ECLI:NL:RVS:2018:3747
Raad van State
- Voorlopige voorziening
- Rechtspraak.nl
Afwijzing verzoek om voorlopige voorziening in bestuursrechtelijke procedure
Op 15 november 2018 heeft de voorzieningenrechter van de Afdeling bestuursrechtspraak van de Raad van State uitspraak gedaan op een verzoek om het treffen van een voorlopige voorziening, ingediend door [verzoekster]. Dit verzoek volgde op een hoger beroep dat [verzoekster] had ingesteld tegen een uitspraak van de rechtbank van 1 november 2018 in zaak nr. 18/3652. De voorzieningenrechter heeft de zaak zonder zitting behandeld en geconcludeerd dat er geen sprake meer was van een geding, aangezien de Afdeling op dezelfde dag ook uitspraak heeft gedaan in het hoger beroep (nr. 201808853/4/A2). Hierdoor werd het verzoek om voorlopige voorziening als kennelijk ongegrond afgewezen.
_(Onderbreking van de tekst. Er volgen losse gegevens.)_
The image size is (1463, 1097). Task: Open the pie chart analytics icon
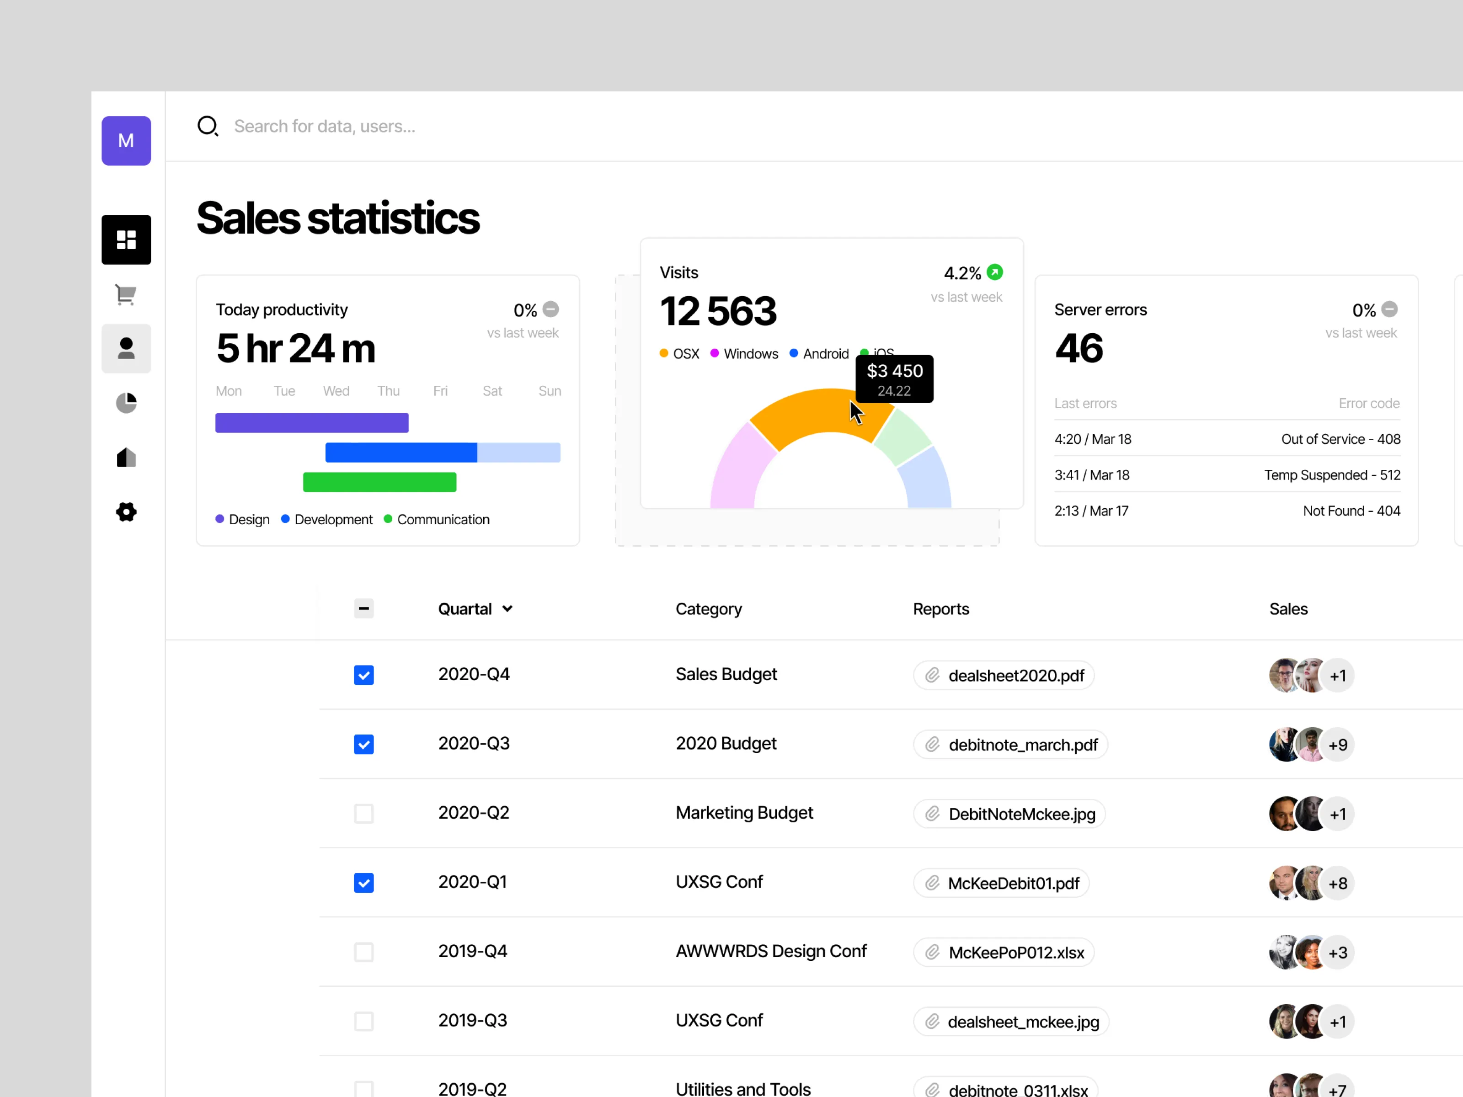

De voorzieningenrechter heeft verder overwogen dat er geen aanleiding was voor een proceskostenveroordeling. Wel is bepaald dat de griffier van de Raad van State het door [verzoekster] betaalde griffierecht van € 253,00 dient terug te betalen. De uitspraak is openbaar gedaan op 15 november 2018, en de beslissing is vastgesteld door mr. J.A. Hagen, met mr. P.M.M. van Zanten als griffier.